> **INPUT ROWS**
.....
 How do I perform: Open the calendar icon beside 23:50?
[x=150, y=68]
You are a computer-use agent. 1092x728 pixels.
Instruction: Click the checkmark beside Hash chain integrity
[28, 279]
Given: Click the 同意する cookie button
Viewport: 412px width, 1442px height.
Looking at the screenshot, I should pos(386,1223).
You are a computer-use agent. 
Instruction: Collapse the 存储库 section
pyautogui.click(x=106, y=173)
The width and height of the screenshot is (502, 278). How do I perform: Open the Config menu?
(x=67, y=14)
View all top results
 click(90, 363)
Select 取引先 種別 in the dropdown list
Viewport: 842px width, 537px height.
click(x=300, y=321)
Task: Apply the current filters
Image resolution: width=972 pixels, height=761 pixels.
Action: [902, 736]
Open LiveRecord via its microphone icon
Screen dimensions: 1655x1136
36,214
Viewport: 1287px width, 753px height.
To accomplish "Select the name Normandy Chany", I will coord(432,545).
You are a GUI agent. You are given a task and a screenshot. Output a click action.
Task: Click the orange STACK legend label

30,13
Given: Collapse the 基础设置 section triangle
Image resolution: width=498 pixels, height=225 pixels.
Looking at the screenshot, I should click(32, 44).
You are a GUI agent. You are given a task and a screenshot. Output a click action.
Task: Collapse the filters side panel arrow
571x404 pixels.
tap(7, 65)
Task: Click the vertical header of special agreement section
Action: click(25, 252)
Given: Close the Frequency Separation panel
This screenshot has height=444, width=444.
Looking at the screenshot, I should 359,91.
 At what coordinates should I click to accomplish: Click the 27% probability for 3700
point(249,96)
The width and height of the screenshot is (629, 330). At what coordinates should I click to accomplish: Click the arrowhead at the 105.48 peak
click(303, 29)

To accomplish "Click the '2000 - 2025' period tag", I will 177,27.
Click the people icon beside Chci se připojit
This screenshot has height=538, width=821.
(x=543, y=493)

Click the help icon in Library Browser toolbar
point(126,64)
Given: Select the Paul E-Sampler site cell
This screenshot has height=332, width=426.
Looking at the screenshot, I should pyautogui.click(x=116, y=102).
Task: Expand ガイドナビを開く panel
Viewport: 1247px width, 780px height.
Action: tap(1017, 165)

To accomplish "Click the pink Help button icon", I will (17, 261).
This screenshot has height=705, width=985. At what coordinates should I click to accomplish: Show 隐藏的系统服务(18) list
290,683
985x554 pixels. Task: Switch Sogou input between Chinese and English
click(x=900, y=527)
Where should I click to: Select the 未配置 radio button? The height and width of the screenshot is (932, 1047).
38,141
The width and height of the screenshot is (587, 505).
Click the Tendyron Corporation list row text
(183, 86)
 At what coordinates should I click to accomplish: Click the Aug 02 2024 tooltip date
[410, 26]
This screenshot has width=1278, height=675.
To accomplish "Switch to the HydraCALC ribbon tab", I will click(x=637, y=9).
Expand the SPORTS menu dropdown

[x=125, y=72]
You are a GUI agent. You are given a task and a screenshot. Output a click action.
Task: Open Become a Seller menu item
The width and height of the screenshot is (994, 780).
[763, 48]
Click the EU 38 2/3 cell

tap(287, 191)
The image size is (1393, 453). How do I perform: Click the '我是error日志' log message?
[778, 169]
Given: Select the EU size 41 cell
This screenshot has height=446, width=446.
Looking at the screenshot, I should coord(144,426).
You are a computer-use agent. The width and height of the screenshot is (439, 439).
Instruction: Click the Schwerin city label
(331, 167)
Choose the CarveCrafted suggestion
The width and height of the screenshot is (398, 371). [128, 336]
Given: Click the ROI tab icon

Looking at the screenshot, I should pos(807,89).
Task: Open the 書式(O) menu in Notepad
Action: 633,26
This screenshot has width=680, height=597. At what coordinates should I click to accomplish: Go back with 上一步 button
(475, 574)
.....
Copy all of the material above line for line, keeping every character unchanged.

> **SOLUTION FOR THIS TASK**
 How do I perform: Open the calendar icon beside 23:50?
[x=150, y=68]
You are a computer-use agent. 1092x728 pixels.
Instruction: Click the checkmark beside Hash chain integrity
[28, 279]
Given: Click the 同意する cookie button
Viewport: 412px width, 1442px height.
Looking at the screenshot, I should pos(386,1223).
You are a computer-use agent. 
Instruction: Collapse the 存储库 section
pyautogui.click(x=106, y=173)
The width and height of the screenshot is (502, 278). How do I perform: Open the Config menu?
(x=67, y=14)
View all top results
 click(90, 363)
Select 取引先 種別 in the dropdown list
Viewport: 842px width, 537px height.
click(x=300, y=321)
Task: Apply the current filters
Image resolution: width=972 pixels, height=761 pixels.
Action: [902, 736]
Open LiveRecord via its microphone icon
Screen dimensions: 1655x1136
36,214
Viewport: 1287px width, 753px height.
To accomplish "Select the name Normandy Chany", I will coord(432,545).
You are a GUI agent. You are given a task and a screenshot. Output a click action.
Task: Click the orange STACK legend label

30,13
Given: Collapse the 基础设置 section triangle
Image resolution: width=498 pixels, height=225 pixels.
Looking at the screenshot, I should click(32, 44).
You are a GUI agent. You are given a task and a screenshot. Output a click action.
Task: Collapse the filters side panel arrow
571x404 pixels.
tap(7, 65)
Task: Click the vertical header of special agreement section
Action: click(25, 252)
Given: Close the Frequency Separation panel
This screenshot has height=444, width=444.
Looking at the screenshot, I should 359,91.
 At what coordinates should I click to accomplish: Click the 27% probability for 3700
point(249,96)
The width and height of the screenshot is (629, 330). At what coordinates should I click to accomplish: Click the arrowhead at the 105.48 peak
click(303, 29)

To accomplish "Click the '2000 - 2025' period tag", I will 177,27.
Click the people icon beside Chci se připojit
This screenshot has height=538, width=821.
(x=543, y=493)

Click the help icon in Library Browser toolbar
point(126,64)
Given: Select the Paul E-Sampler site cell
This screenshot has height=332, width=426.
Looking at the screenshot, I should pyautogui.click(x=116, y=102).
Task: Expand ガイドナビを開く panel
Viewport: 1247px width, 780px height.
Action: tap(1017, 165)

To accomplish "Click the pink Help button icon", I will (17, 261).
This screenshot has height=705, width=985. At what coordinates should I click to accomplish: Show 隐藏的系统服务(18) list
290,683
985x554 pixels. Task: Switch Sogou input between Chinese and English
click(x=900, y=527)
Where should I click to: Select the 未配置 radio button? The height and width of the screenshot is (932, 1047).
38,141
The width and height of the screenshot is (587, 505).
Click the Tendyron Corporation list row text
(183, 86)
 At what coordinates should I click to accomplish: Click the Aug 02 2024 tooltip date
[410, 26]
This screenshot has width=1278, height=675.
To accomplish "Switch to the HydraCALC ribbon tab", I will click(x=637, y=9).
Expand the SPORTS menu dropdown

[x=125, y=72]
You are a GUI agent. You are given a task and a screenshot. Output a click action.
Task: Open Become a Seller menu item
The width and height of the screenshot is (994, 780).
[763, 48]
Click the EU 38 2/3 cell

tap(287, 191)
The image size is (1393, 453). How do I perform: Click the '我是error日志' log message?
[778, 169]
Given: Select the EU size 41 cell
This screenshot has height=446, width=446.
Looking at the screenshot, I should coord(144,426).
You are a computer-use agent. The width and height of the screenshot is (439, 439).
Instruction: Click the Schwerin city label
(331, 167)
Choose the CarveCrafted suggestion
The width and height of the screenshot is (398, 371). [128, 336]
Given: Click the ROI tab icon

Looking at the screenshot, I should pos(807,89).
Task: Open the 書式(O) menu in Notepad
Action: 633,26
This screenshot has width=680, height=597. At what coordinates should I click to accomplish: Go back with 上一步 button
(475, 574)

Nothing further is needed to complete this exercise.